Welcome to HackerBox 0124. Experiment with the ESP32 Bus Pirate, an open-source firmware project implementing a multi-protocol "Swiss Army Knife" hardware hacking tool inspired by the legendary Bus Pirate. Configure the ESP32-S3 N16R8 Core Development Board. Assemble the exclusive HackerBox ESP32 Bus Pirate platform for leveraging the ESP32 Bus Pirate firmware. Assemble an exclusive adapter board to exercise the ESP32 Bus Pirate's SubGHz Mode leveraging a CC1101 Wireless Radio Module. Assemble an exclusive adapter board to implement the ESP32 Bus Pirate's RF24 Mode leveraging a Nordic nRF24L01 Wireless Radio Module.
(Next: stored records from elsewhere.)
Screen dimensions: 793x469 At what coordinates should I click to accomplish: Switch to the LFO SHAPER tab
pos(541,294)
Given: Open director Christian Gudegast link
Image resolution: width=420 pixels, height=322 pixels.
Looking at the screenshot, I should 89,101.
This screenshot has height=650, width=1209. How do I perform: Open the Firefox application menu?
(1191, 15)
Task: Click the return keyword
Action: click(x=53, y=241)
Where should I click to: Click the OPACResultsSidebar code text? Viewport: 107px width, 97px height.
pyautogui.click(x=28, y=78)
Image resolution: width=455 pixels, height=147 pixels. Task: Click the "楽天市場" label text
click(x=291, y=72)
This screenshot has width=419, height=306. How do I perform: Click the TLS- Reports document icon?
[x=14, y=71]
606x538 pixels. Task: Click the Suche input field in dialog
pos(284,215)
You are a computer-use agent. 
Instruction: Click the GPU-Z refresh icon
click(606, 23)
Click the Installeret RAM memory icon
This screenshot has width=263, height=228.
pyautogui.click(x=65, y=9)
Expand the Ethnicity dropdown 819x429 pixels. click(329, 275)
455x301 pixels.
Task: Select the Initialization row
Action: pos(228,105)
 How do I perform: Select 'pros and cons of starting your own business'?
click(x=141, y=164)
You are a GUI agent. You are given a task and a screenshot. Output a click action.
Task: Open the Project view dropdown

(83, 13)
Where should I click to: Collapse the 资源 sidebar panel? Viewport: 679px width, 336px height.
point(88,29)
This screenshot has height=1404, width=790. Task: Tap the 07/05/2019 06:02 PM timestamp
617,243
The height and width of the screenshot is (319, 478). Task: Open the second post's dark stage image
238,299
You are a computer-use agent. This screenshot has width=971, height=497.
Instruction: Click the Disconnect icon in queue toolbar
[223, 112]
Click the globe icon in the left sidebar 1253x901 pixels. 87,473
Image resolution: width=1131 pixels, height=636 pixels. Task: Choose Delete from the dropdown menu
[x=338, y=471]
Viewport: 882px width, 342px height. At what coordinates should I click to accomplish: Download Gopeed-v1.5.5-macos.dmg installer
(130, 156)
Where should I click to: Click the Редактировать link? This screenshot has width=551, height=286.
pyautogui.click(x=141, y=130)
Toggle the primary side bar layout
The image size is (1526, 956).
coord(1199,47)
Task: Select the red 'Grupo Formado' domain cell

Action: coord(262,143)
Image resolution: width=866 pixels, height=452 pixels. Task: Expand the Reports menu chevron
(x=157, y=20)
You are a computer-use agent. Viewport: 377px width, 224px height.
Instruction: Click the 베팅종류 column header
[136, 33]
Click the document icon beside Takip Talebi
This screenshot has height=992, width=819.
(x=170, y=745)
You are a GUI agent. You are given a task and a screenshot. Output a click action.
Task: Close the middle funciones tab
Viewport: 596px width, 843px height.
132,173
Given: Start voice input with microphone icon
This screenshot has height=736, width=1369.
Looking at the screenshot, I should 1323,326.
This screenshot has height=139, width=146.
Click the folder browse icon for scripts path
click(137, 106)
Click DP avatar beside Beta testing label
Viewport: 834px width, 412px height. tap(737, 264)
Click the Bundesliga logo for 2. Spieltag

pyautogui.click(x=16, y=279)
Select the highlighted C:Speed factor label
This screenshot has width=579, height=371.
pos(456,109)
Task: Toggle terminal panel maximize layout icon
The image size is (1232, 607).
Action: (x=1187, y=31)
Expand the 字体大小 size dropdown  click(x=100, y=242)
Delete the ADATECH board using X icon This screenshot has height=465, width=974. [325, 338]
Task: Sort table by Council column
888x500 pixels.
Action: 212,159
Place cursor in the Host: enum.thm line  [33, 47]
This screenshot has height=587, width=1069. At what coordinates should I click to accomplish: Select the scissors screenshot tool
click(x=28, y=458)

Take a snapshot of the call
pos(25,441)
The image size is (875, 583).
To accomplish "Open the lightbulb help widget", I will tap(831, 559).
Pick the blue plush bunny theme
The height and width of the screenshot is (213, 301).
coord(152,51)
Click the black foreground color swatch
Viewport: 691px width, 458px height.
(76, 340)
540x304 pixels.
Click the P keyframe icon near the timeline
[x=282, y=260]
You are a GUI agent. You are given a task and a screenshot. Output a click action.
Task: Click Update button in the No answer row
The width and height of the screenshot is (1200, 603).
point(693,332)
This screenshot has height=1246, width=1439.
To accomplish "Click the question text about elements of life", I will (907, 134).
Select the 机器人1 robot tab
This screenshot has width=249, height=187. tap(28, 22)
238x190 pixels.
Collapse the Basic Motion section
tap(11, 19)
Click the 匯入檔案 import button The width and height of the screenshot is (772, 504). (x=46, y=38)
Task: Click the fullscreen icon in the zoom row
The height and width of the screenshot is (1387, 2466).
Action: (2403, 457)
Assemble an exclusive adapter board to exercise the ESP32 Bus Pirate's Ethernet Mode leveraging a WIZnet W5500 Wired Ethernet Module. Assemble an exclusive adapter board to implement the ESP32 Bus Pirate's RFID Mode leveraging a PN532 NFC RFID Module. Sense, drive, and decode signal lines and communication buses with the ESP32 Bus Pirate using jumper connections, SDK08 ultra-mini test hooks, and a TXS0108E bidirectional voltage level shifter as necessary for various target systems. Explore cybersecurity CTF (Capture the Flag) competitions.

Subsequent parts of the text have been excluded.